Business Input on Federal Stimulus Funds Sought

THE NATOMAS BUZZ | @natomasbuzz

Sacramento Vice Mayor Jeff Harris represents most of South Natomas, the Gardenland neighborhood and Northgate corridor on the city council.

Sacramento Vice Mayor Jeff Harris held a virtual town hall last week to address the impacts of the COVID-19 pandemic on businesses in his district, specifically South Natomas, Gardenland and the Northgate corridor.

About two dozen people participated in the May 1 town hall meant to give the local business community a voice in how COVID-19 economic relief efforts are distributed equitably.

Up for grabs is $89.6 million in federal CARES Act funds. The Coronavirus Aid, Relief, and Economic Security Act, also known as the CARES Act, was passed to address the economic fallout of the COVID-19 pandemic in the United States. It provides one-time funds to cities with a population of 500,000 or more.

The CARES Act funds must be used to reduce the impact closures and other restrictions related to the pandemic have had on Sacramento, its neighborhoods and businesses, Harris explained at the onset of the virtual town hall.

“We must use this money to stimulate our economy (to) get things back on track as best we can,” Harris said.

The town hall was attended by business owners and community leaders from South Natomas, Gardenland and the Northgate corridor as well as Assistant City Manager Michael Jasso, about a half-dozen staff members from the city’s Economic Development Department, and representatives from the River District PBID and Downtown Sacramento Partnership.

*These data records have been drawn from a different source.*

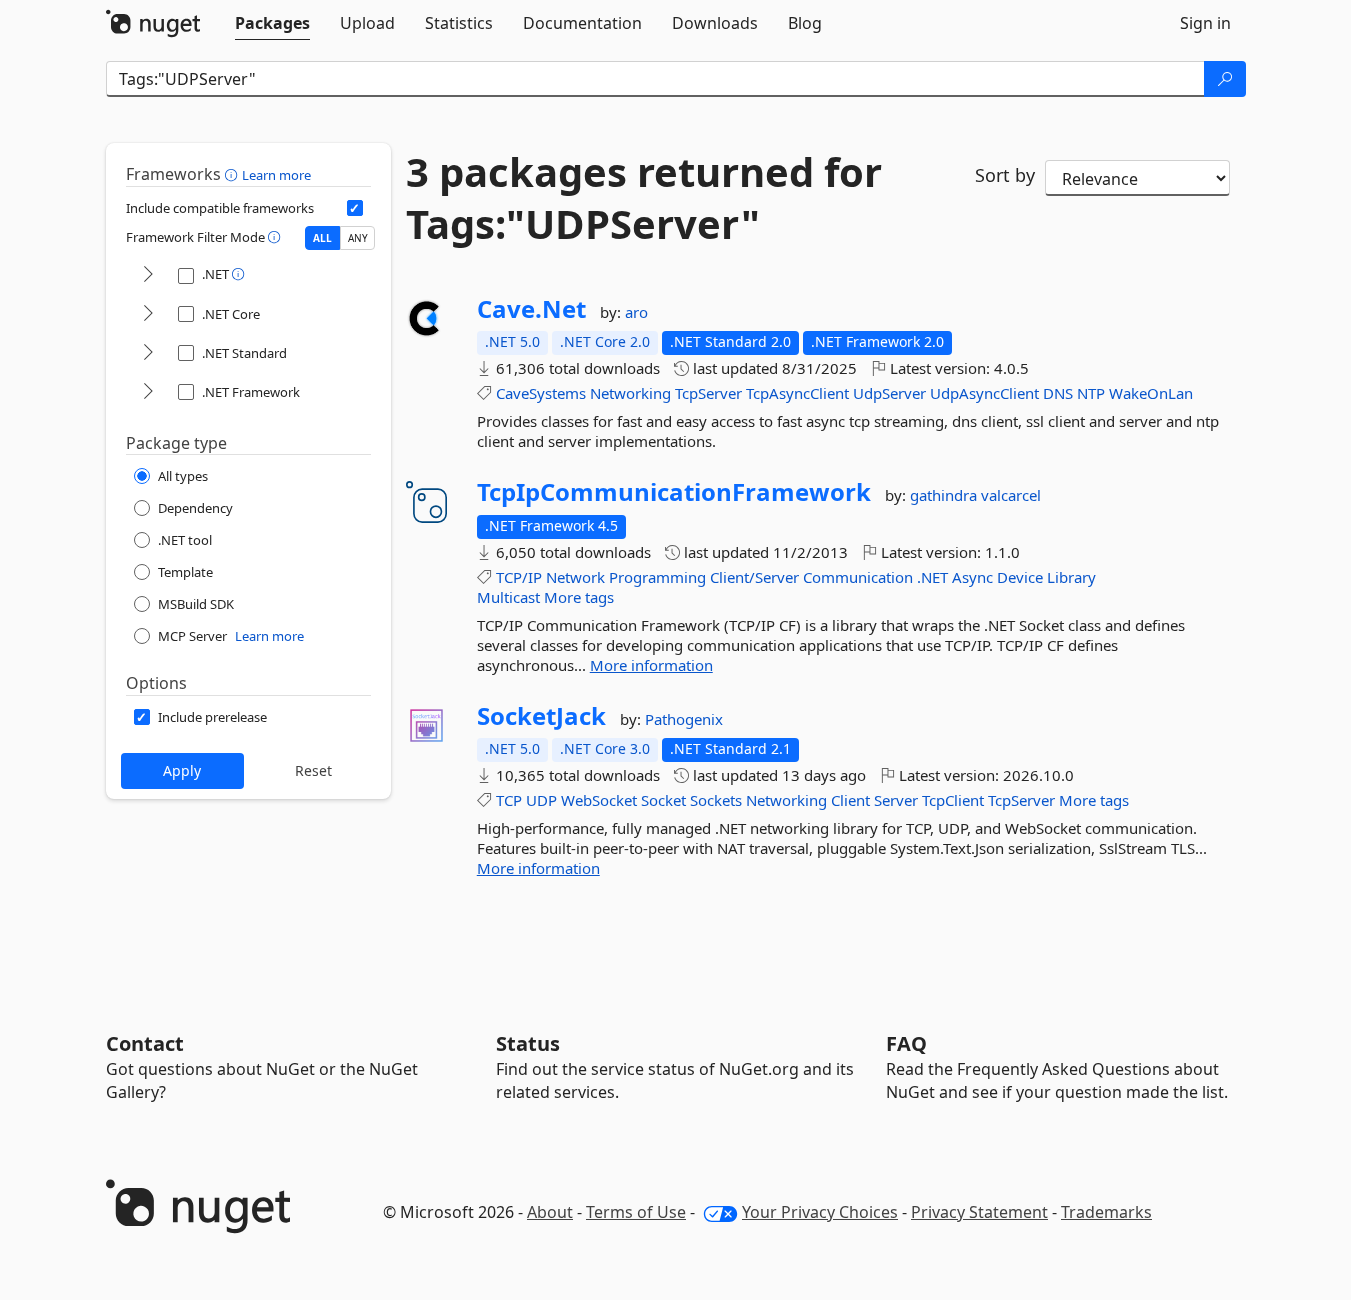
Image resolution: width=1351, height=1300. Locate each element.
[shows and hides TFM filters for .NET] (148, 275)
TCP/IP (519, 577)
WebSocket (599, 800)
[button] (233, 174)
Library (1071, 577)
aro (636, 312)
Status (528, 1043)
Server (896, 800)
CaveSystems (541, 393)
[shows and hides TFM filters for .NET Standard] (148, 353)
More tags (579, 597)
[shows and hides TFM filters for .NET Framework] (148, 392)
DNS (1058, 393)
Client (850, 800)
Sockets (716, 800)
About (550, 1212)
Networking (630, 393)
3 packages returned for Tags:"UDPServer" (644, 198)
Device (1020, 577)
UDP (541, 800)
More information (651, 665)
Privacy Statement (979, 1212)
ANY (358, 238)
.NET (932, 577)
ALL (322, 238)
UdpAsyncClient (984, 393)
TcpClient (953, 800)
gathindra (945, 495)
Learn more (276, 175)
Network (575, 577)
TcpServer (708, 393)
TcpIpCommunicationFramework (674, 492)
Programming (657, 577)
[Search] (1225, 79)
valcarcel (1011, 495)
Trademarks (1106, 1212)
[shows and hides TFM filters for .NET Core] (148, 314)
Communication (858, 577)
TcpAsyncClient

“How much money is allocated to the South Natomas area?” asked Grocery Outlet owner Nikki Chand. “What steps do businesses need to take to get support?”

Sacramento City Council members will have to decide how to spend the CARES Act money, explained Harris, adding that he wanted businesses in his district to “have a voice at the table.”

City officials have faced criticism after the bulk of $1 million in small business emergency economic relief program loans went to businesses located within the central city. Only three businesses in South Natomas and five in North Natomas received loans which were approved on a “first-come, first-processed basis,” Jasso said.

City council members will likely hold a workshop to talk about how to spend the CARES Act stimulus funds, said Jasso, adding his office wants “input from the community to inform the council.”

Harris said he didn’t want South Natomas, Gardenland and the Northgate corridor to be left out or unaware how the city council decides to use the money.

“This area of the city often feels neglected,” he added. “This forum is to ask questions of people making matrices and relinquishing checks.”

Gardenland Northgate Neighborhood Association board member Marbella Sala suggested the community organization could help city staff connect with area businesses about how to access CARES Act aid when it becomes available.

Julie Rhoten, executive director at Stanford Settlement Neighborhood Center, asked whether the council would consider allocating funding by council district or neighborhoods.

“What are the pros and cons to this approach?” Rhoten added.

Harris responded that each district has different needs.

“I would rather look at it in terms of how will this money create the best outcome,” Harris said. “We understand that some areas of the city are more economically stressed.”

Natomas Chamber of Commerce president Jeff Beckman pointed out that few chamber members were approved to receive Paycheck Protection Program loans meant to be an incentive for small businesses to keep workers on the payroll during the pandemic. Beckman said it will be important to engage business owners and let them know how CARES Act funds are spent is important to them.

“We are a little bit hamstrung,” said Harris. “But even in this environment we can create positive change and distribute some money that can make a difference in the short term.”

Participants later shared their thoughts about the town hall.

“I think it was informative. Glad (Harris) took the time to talk,” said Chand. “He answered the questions that were asked so it was nice to be able to engage in open conversation.”

Added Rhoten, “A partnership between community stakeholders and the economic development department will be the key to ensuring that our local small businesses access opportunities that will support their success during COVID-19 and beyond.”

Beckman said answering questions such as “how will the funds be allocated, who is eligible, who decides how to allocate it, how do you make small businesses aware of the opportunity, etc.” will be important moving forward.

“I’m sure the sense of urgency from a business owner is much higher now,” he said.

Businesses and business owners interested in providing input on how the city allocates CARES Act funds may email Harris’ constituent issues liaison Jocelyn Navarro at [email protected].

Town Hall Participants:

Natomas Chamber of Commerce, Stanford Settlement Neighborhood Center, Grocery Outlet, Gardenland Northgate Neighborhood Association, Lucy’s Beauty Salón, El Mercadito Méxican Market, and Los 3 Potrillos Western Wear.